▸ REQUIRED WORK:
[A] From the memory management article below, list every benefit that the article says virtual memory provides.
[B] Transcribe the memory management article below from "Memory is divided" up to and including "physical frame numbers.".

▸ DOCUMENT EXTRACT:
★ ★ ★ ★ ★ ★ ★

Back to Computing & Systems Foundations Series

Part 6: Memory Management — Virtual Memory, Paging & cgroups

May 13, 2026Wasil Zafar18 min read

Virtual memory, page tables, the OOM killer, huge pages, and how cgroups enforce memory limits — why your container gets killed and what to do about it.

Table of Contents

  1. Virtual Memory
  2. Memory Allocation
  3. Stack Memory
  4. Swap Space
  5. The OOM Killer
  6. Huge Pages & THP
  7. cgroups Memory Limits
  8. Exercises
  9. Conclusion

Virtual Memory

Every process believes it has exclusive access to a large, contiguous address space — up to 128 TB on 64-bit Linux. This is an illusion created by virtual memory. The CPU works with virtual addresses; the memory management unit (MMU) hardware translates them to physical addresses (actual RAM locations) using page tables maintained by the kernel.

Why Virtual Memory Exists: Without it, every process would need to know the physical addresses of every other process to avoid collisions, processes could corrupt each other's memory, and the total memory of all running processes couldn't exceed physical RAM. Virtual memory solves all three: isolation, protection, and the ability to over-commit (run processes whose combined virtual footprint exceeds physical RAM).

Page Tables & the TLB

Memory is divided into fixed-size units called pages (typically 4 KB). Each process has a page table — a multi-level data structure maintained by the kernel that maps virtual page numbers to physical frame numbers.

★ ★ ★ ★ ★ ★ ★

▸ INFORMATION PROVIDED:
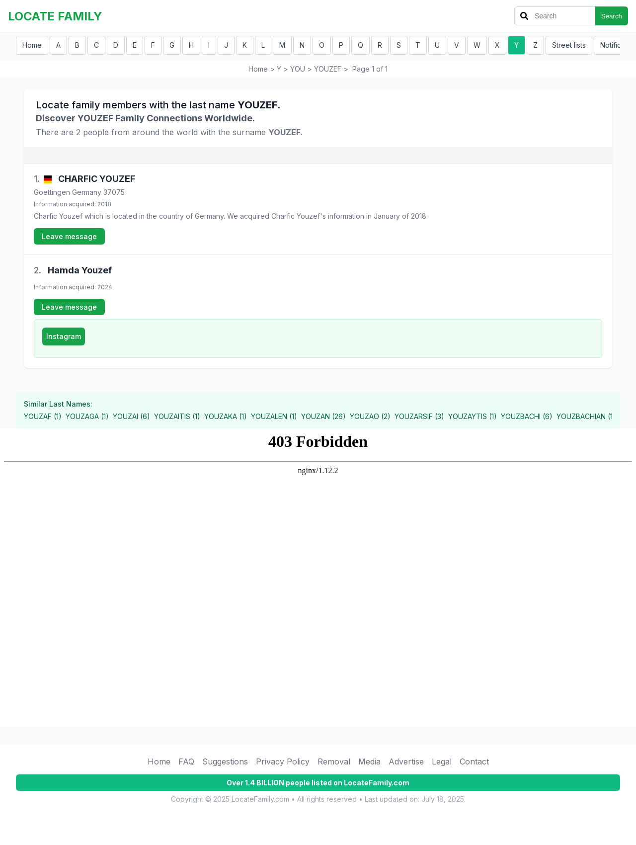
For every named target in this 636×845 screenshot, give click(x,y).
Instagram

★ ★ ★ ★ ★ ★ ★

▸ SOLUTIONS PER TASK:
[A]
- Isolation
- Protection
- The ability to over-commit (run processes whose combined virtual footprint exceeds physical RAM)

[B]
Memory is divided into fixed-size units called pages (typically 4 KB). Each process has a page table — a multi-level data structure maintained by the kernel that maps virtual page numbers to physical frame numbers.